If you grep around in the Lua 5.4-work1 source code starting with
LUA_NILINTABLE, and just following strange words,
you eventually discover

(a) a new `lua_type LUA_TEMPTY`
(b) a predefined value `luaH_emptyobject of that type`

which is stored in tables instead of `nil` when you compile with
LUA_NILINTABLE defined. `undef` is therefore needed for when you want
to store a real nil wiith its normal behaviour.

I apologize for the grammatical solecism "they". Although I consider
my command of English to be near-native, it has never been my home
language, and traces of Afrikaans occasionally shine through. ("shine
through" is another such.) Afrikaans does not have an impersonal
pronoun and the same word that also means "they, them, their" is used
for the purpose.

>> But the notion had other drawbacks, so nils-in-tables has been
>> scrapped. For now.

> I wasn't really clear about why the NIL_IN_TABLE option was retracted.  I
> thought it was because there was more work remaining than could be
> reasonably completed before the unannounced 5.4 release date?

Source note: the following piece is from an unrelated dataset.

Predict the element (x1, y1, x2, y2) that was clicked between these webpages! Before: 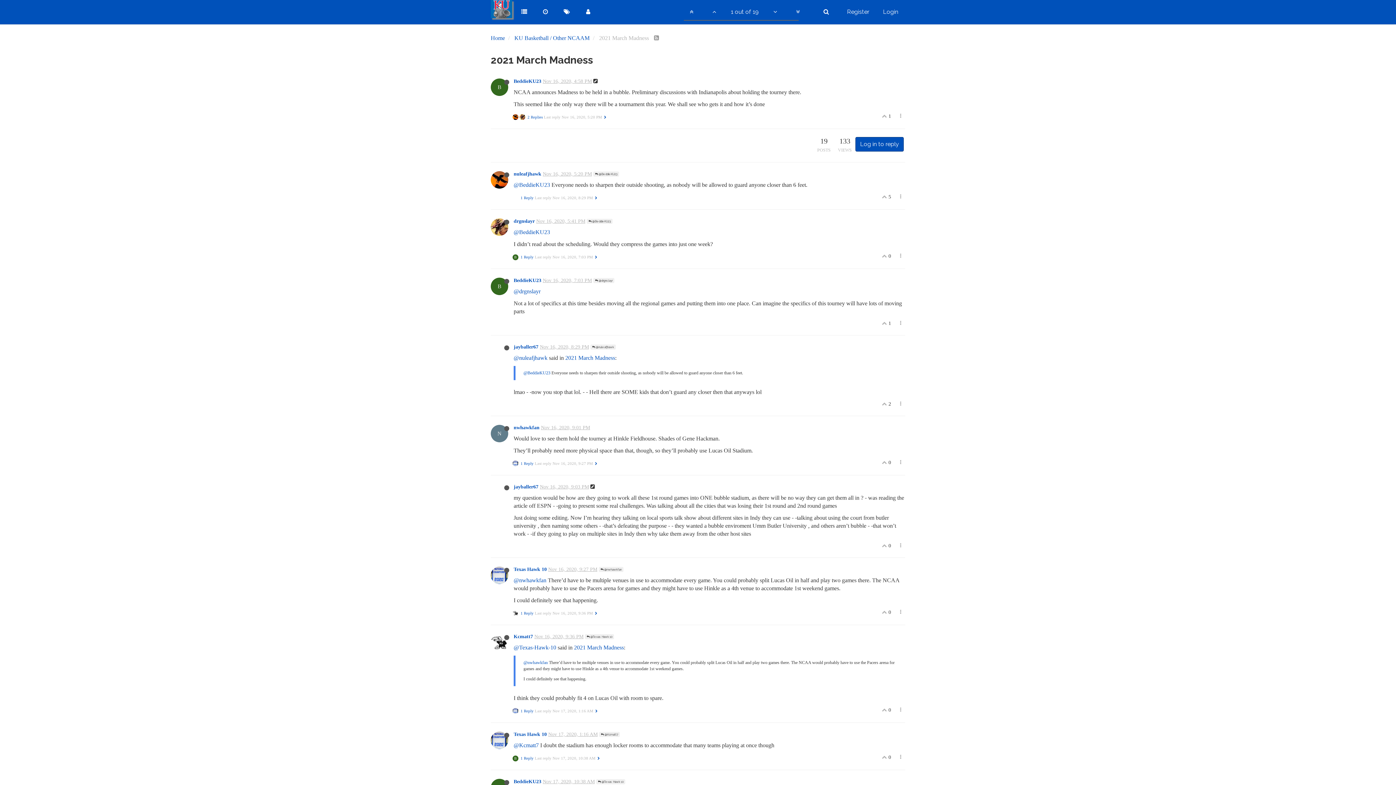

I don't there are planned release dates. Lua has always gone through
as many work, alpha and beta versions as it takes for a reasonably
well-tested product to emerge.

There was a long thread with plenty of discussion, including delight,
dissent and counter-proposals. A highly respected active member of
this list made several long posts, signing off with the conclusion "
In thinking things over, I don't like the undef idea.  I think it
introduces too many issues."

Between the lines, I read that the Lua team itself is not unanimous on
this one, and the implementation issue was just the last straw.